Para ver esta nota en internet ingrese a: https://www.diarionorte.com/a/203172

Pymes: como pez en el agua

“Era clara, era vida, de mis manos se escurría. Me besaba, me envolvía, pero siempre agua seguía.”

La estrofa pertenece a la canción de la emblemática banda argentina “Los piojos” y se titula “Agua”. En ella se puede inferir la importancia de este elemento para la supervivencia de una especie, así como para su fisionomía, comportamiento, desarrollo, etc. Es que nunca va a ser igual nacer, crecer, alimentarse, aparearse o morir dentro de una pecera que en lo profundo del mar.

Claro está, lo mismo sucede en las pymes, dado que el ecosistema en el que naden determinará su idiosincrasia, filosofía, objetivos, etc.

En rigor, en términos de negocios, este fenómeno es conocido como la CULTURA EMPRESARIAL y se refiere al conjunto de normas, valores, suposiciones, creencias, formas de actuar, pensar y sentir que comparten los miembros de una organización.

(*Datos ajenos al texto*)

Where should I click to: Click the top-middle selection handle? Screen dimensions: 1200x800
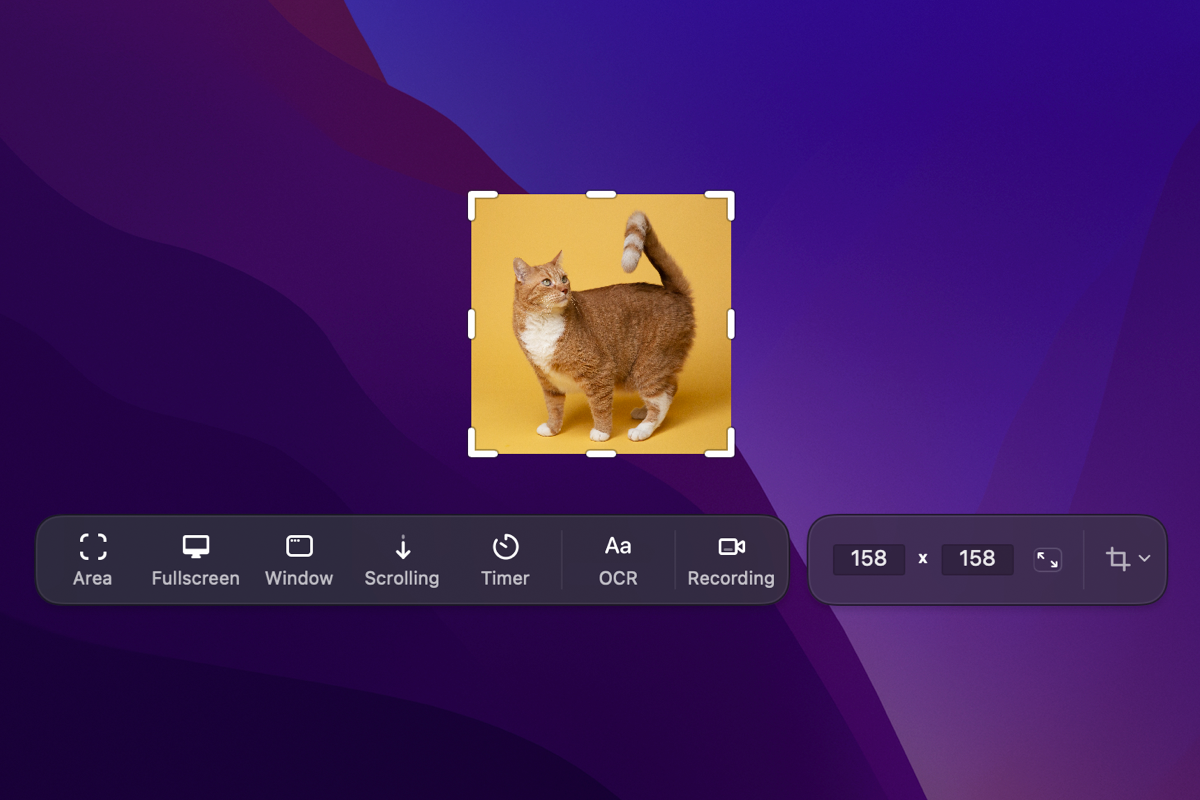point(603,195)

Ahora bien, al ser una creación propiamente humana, este ambiente se puede moldear de acuerdo con las necesidades de la compañía. Lamentablemente, al tratarse de un sistema, es decir, un conjunto de partes interconectadas pero independientes, esta intervención no es sencilla. De todas formas, sus beneficios son tan prominentes que vale la pena el afán.

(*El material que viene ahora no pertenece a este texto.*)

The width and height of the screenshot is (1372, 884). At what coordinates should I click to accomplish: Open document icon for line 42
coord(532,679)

No obstante, fomentar o modificar una cultura empresarial, no se limita a aspectos superficiales, ni a actos únicos. Es decir, no alcanza con poner frases inspiradoras en las paredes, los membretes de sus documentos de internos, la página web o las redes sociales. Se debe además disponer de todos los medios para que sea incorporada a los hábitos y comportamientos que todas las personas de la entidad desplieguen en el día a día. Ello se logra con el ejemplo, coherencia, articulación sistémica, capacitación y con un sistema comunicación eficiente.

Pero ¿qué elementos conviene promover dentro de una firma para lograr que se desarrolle en ella una cultura emprendedora?

A continuación, analizaremos algunas características que toda pyme pujante debería tener para que sus empleados no se ahoguen en conductas arbitrarias ni alienantes.

Estas son: la perseverancia, la osadía y audacia de correr riesgos y la capacidad de consecución y de administración de recursos de todo tipo.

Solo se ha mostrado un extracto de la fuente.